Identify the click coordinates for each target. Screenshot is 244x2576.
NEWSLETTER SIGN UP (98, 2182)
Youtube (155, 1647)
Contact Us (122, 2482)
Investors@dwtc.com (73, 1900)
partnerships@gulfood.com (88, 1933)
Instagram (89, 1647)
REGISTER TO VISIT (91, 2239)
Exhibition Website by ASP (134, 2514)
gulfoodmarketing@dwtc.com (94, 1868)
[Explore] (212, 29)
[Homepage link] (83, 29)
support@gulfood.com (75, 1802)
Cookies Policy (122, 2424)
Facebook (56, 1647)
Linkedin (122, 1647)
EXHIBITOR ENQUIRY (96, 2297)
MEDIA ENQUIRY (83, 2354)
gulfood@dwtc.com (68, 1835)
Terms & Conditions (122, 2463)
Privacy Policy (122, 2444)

+++++

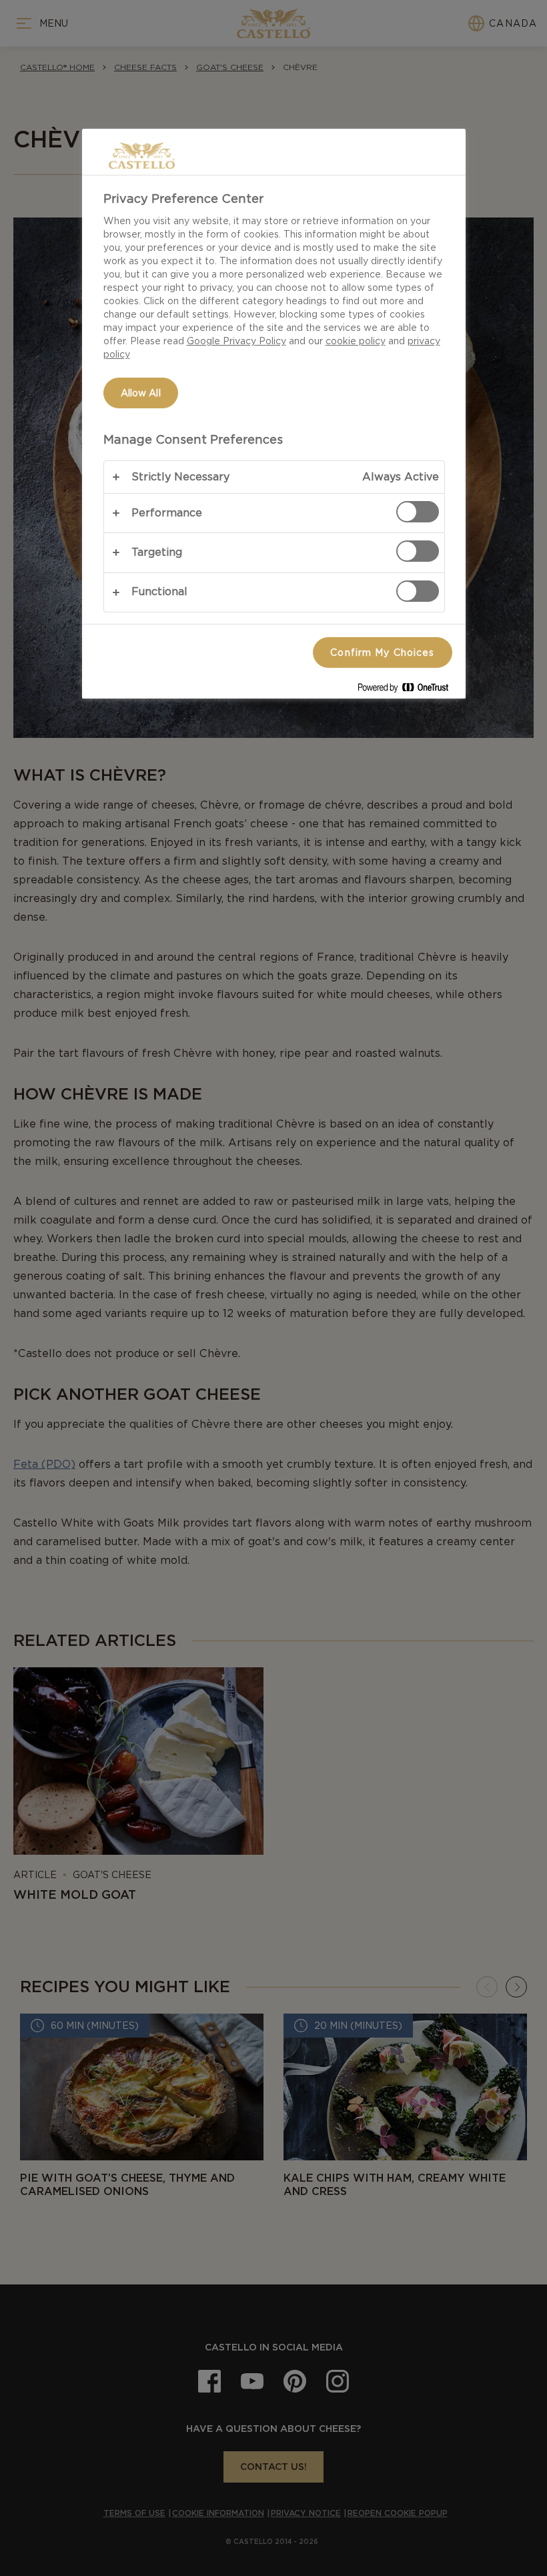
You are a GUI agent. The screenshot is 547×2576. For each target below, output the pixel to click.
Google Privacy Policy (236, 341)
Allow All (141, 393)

+++++

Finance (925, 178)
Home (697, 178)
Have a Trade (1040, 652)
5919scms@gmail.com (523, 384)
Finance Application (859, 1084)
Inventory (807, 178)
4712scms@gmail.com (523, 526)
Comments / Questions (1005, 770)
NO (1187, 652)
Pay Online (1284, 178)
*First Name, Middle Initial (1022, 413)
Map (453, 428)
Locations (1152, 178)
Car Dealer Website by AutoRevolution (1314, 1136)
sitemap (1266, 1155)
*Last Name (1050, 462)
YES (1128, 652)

+++++

### AIM OF THE TASK
Given the records above, return exactly the lines starting at the line containing "5919scms@gmail.com (523, 384)" and ending at the line containing "Locations (1152, 178)", including both.

### SOLUTION TO THIS EXERCISE
5919scms@gmail.com (523, 384)
Finance Application (859, 1084)
Inventory (807, 178)
4712scms@gmail.com (523, 526)
Comments / Questions (1005, 770)
NO (1187, 652)
Pay Online (1284, 178)
*First Name, Middle Initial (1022, 413)
Map (453, 428)
Locations (1152, 178)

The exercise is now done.